• Exercise brief:
Looking at the listing below, how many lines include "command"? Answer with the number only.

• Source data:
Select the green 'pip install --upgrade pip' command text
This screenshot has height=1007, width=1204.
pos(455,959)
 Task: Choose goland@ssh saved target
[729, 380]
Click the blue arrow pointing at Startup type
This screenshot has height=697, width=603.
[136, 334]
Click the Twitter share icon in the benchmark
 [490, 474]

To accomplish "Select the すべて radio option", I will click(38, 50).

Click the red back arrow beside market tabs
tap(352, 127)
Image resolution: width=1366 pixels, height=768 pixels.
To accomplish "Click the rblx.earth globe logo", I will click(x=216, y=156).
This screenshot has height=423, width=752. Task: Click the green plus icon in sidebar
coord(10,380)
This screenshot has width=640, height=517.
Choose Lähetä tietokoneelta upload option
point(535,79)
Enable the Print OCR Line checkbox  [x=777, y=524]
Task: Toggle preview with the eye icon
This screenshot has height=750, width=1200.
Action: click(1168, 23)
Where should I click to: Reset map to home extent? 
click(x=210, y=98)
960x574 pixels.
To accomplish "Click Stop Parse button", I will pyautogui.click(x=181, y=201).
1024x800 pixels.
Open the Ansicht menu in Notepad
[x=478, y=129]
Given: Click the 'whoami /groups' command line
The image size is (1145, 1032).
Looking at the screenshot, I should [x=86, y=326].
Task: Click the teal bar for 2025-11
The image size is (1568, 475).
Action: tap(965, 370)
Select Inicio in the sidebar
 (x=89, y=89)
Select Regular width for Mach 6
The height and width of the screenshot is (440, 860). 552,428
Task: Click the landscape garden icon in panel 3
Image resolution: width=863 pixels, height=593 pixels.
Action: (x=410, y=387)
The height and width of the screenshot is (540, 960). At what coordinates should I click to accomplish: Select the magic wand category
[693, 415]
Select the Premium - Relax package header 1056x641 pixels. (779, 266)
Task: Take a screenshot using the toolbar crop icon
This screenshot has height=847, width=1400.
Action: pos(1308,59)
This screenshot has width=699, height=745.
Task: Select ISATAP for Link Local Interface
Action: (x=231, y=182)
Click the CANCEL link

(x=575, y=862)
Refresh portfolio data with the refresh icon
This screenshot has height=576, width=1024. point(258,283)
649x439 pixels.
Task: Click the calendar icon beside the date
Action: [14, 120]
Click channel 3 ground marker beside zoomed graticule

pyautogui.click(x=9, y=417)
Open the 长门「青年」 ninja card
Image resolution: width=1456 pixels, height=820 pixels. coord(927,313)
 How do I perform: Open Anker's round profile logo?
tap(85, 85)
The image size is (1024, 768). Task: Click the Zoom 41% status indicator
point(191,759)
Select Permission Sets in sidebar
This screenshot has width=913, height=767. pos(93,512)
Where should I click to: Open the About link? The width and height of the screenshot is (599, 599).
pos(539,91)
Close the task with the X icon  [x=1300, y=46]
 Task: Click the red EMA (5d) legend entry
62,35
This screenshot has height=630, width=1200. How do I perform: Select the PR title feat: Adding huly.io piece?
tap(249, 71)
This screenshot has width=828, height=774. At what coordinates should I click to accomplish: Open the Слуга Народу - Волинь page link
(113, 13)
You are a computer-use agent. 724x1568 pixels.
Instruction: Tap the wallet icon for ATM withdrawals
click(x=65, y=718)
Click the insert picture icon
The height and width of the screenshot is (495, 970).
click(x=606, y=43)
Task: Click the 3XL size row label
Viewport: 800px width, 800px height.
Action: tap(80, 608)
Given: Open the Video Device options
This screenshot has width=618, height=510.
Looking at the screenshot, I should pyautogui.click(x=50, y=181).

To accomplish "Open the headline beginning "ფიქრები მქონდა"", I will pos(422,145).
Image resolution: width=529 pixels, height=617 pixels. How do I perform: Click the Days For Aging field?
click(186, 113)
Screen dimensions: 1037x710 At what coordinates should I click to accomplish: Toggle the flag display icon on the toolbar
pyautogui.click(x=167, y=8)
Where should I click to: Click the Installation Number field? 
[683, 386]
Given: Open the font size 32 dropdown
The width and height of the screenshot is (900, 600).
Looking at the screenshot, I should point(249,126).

• Exercise result:
2